A meno che tu non sia in pericolo
di vita, non
c’è
un solo
motivo valido
per non impiegare un po’ di tempo in
più nel camminare come una persona civile, le
ripeteva sua madre quando era bambina, e quando ancora si parlavano.
Rodelind arriva davanti alla porta in lucido legno scuro
dell’aula di musica con la sua voce che le rimbomba nella
testa, annoiata e vagamente irritata, e afferra la maniglia con il
bisogno di raggiungere il pianoforte che si fa sempre più
pressante.
Un’ultima
vibrazione, e poi più nulla. Solo l’ennesimo
messaggio di Anita, probabilmente.
Quello che hai visto non vuol dire niente,
querida. Non
è successo
nulla, querida. Smettila
subito di fare così e chiamami,
Rodelind. Mi dispiace, querida.
Chiamami.
Non
avrebbe
dovuto rinfacciarle così duramente la sua mancanza di
serietà, o la sua amicizia con quell’oca francese,
quella Françoise Bonnefoy dai
capelli biondi e morbidi e
perfetti e il sorriso smagliante e civettuolo. Forse è stata
un po’ ingiusta, riflette dirigendosi con passo svelto e
sicuro verso lo strumento, senza nemmeno guardarsi intorno,
ripercorrendo la strada che ha già fatto così
tante volte. Anche se essere amico di Françoise sarebbe un
difetto in chiunque,
a suo giudizio: in una ragazza già così pigra e
con la testa eternamente tra le nuvole come Anita, aggrava soltanto la
situazione, pensa, nervosa.
Rodelind si
accorge della ragazza seduta sullo sgabello solo dopo esserle arrivata
alle spalle, e, se il suo umore non fosse già nero, questo
basterebbe a peggiorarlo.
- Gilda –
sibila tra i denti, le labbra storte in una smorfia contrariata.
L’altra
si volta di scatto verso di lei, e per un attimo solo Rodelind ha
l’impressione che le loro espressioni siano identiche.
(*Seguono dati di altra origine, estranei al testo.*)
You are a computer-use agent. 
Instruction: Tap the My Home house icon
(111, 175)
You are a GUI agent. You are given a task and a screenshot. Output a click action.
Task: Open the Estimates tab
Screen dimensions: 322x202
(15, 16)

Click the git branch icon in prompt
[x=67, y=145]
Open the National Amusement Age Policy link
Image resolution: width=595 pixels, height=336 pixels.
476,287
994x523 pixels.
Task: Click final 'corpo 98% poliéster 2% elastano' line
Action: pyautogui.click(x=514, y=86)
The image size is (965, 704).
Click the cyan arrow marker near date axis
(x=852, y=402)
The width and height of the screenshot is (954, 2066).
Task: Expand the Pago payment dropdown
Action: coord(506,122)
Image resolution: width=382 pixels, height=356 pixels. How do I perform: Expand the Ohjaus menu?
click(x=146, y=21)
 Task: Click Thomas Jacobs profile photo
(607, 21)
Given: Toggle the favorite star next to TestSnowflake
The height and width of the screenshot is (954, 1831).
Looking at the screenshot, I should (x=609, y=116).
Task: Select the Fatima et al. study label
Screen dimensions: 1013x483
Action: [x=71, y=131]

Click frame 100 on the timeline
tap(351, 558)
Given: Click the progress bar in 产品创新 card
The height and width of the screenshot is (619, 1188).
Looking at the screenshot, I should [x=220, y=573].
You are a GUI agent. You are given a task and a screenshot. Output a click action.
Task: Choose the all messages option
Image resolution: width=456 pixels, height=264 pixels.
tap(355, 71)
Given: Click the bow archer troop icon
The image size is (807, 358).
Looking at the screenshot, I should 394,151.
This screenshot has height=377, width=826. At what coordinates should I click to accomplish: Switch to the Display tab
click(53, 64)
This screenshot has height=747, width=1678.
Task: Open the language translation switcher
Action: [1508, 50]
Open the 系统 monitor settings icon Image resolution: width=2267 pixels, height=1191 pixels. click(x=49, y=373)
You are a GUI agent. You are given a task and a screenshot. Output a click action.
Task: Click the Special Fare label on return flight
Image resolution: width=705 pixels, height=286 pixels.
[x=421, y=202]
Poi,
Gilda si passa una mano tra i corti capelli biondi e le scaglia contro
uno di quei suoi odiosi sorrisi – uno di quelli affilati e
beffardi, irritanti quanto fascinosi, che le danno l’aria di
un animale con troppi denti e troppi artigli che ha appena trovato la
sua preda.
- Spostati
– le ordina Rodelind, secca: non ha voglia di parlare con
nessuno, in questo momento, e men che meno con lei. Gilda, in tutta
risposta, sorride ancora di più, e tenta un breve accordo
stonato sui lucidi tasti d’avorio. Rodelind le lancia uno
sguardo esasperato, e lei ridacchia: la sua risata è sempre
acuta e fastidiosa, infantile, come quella di una bambina capricciosa.
- Che ci fai
qui? – le chiede infine, guardandola interessata. E ci sono
troppe risposte che Rodelind potrebbe darle.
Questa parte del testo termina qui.